What would be the better choice as far as schooling goes (and my tank size of 15g) out of the following fish: Ember tetras, Chili rasboras, Rummynose tetras, Harlequin rasboras, Flame tetras, Bloodfin tetras

Any other suggestions besides the species I listed? Looking to get a school of 11-15. 

Thanks!


----------



## kamikazi (Sep 3, 2010)

neodoxa said:


> The desklamp idea is great. I think that's what I'm going to do... Would 3 of the desk lamps with 13w CFLs put me at medium light and let me grow more than just anubias/java/crypts?
> 
> Update on the tank: I changed the substrate to flourite with a sand cap on the one side of the tank. I added in a crypt plant that I got for free. It's been in there for 4 days now and looks pretty good so far. About how many days before I know if it will melt on me?
> 
> ...


You may have said this before, but are you planning on injecting CO2 or dosing Excel? If you go with 3 cfls that would put you into the medium to high light zone, and CO2 or Excel would be a must to avoid algae issues. 

Personally out of the fish you listed I like Harlequins and Rummynose. As far as which school best, I know most of the time rummynose school very well.


----------



## neodoxa (Apr 18, 2010)

kamikazi said:


> You may have said this before, but are you planning on injecting CO2 or dosing Excel? If you go with 3 cfls that would put you into the medium to high light zone, and CO2 or Excel would be a must to avoid algae issues.
> 
> Personally out of the fish you listed I like Harlequins and Rummynose. As far as which school best, I know most of the time rummynose school very well.


Thanks for the reply. I am planning on doing either DIY yeast-based CO2, or a paintball CO2 setup. Not sure at this point. I live in an apartment with my landlord as a roommate, so the last thing I want is a disaster from a plugged up DIY CO2 failure. 

And yeah, I've kept both harlequins and rummynose tetras before... Rummynose tetras do tend to school slightly better, at least in my experience.


----------



## neodoxa (Apr 18, 2010)

Hey guys!
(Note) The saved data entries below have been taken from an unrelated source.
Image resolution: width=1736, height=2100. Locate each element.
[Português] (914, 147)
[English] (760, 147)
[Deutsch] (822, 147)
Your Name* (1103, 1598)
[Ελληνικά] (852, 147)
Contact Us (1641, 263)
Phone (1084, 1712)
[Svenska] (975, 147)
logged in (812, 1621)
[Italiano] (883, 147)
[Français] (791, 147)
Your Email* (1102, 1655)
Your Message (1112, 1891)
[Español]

So it's been awhile since I've posted... But here is how my tank sits right now. The water is pretty cloudy from planting and stuff.

http://i44.tinypic.com/20gfx2b.jpg

I added a java moss carpet to the right side of the tank (ran out of moss, so I couldn't do the left side yet). I also have two crypts that have been in the tank for about a month. 

I have a couple of questions... I bought a micro sword, tennellus, and ludwigia. Do these plants require CO2? If so, I will set up a DIY CO2 today, but I'd rather stay away from CO2 if I can. 

Also, is 28w of CFL vertical bulb lighting enough for these plants? (15 gallon tank)

Thanks!

Oh, and sorry for the picture quality... took the picture with my phone.


----------



## tumbleweedz (Mar 1, 2012)

I like it.


----------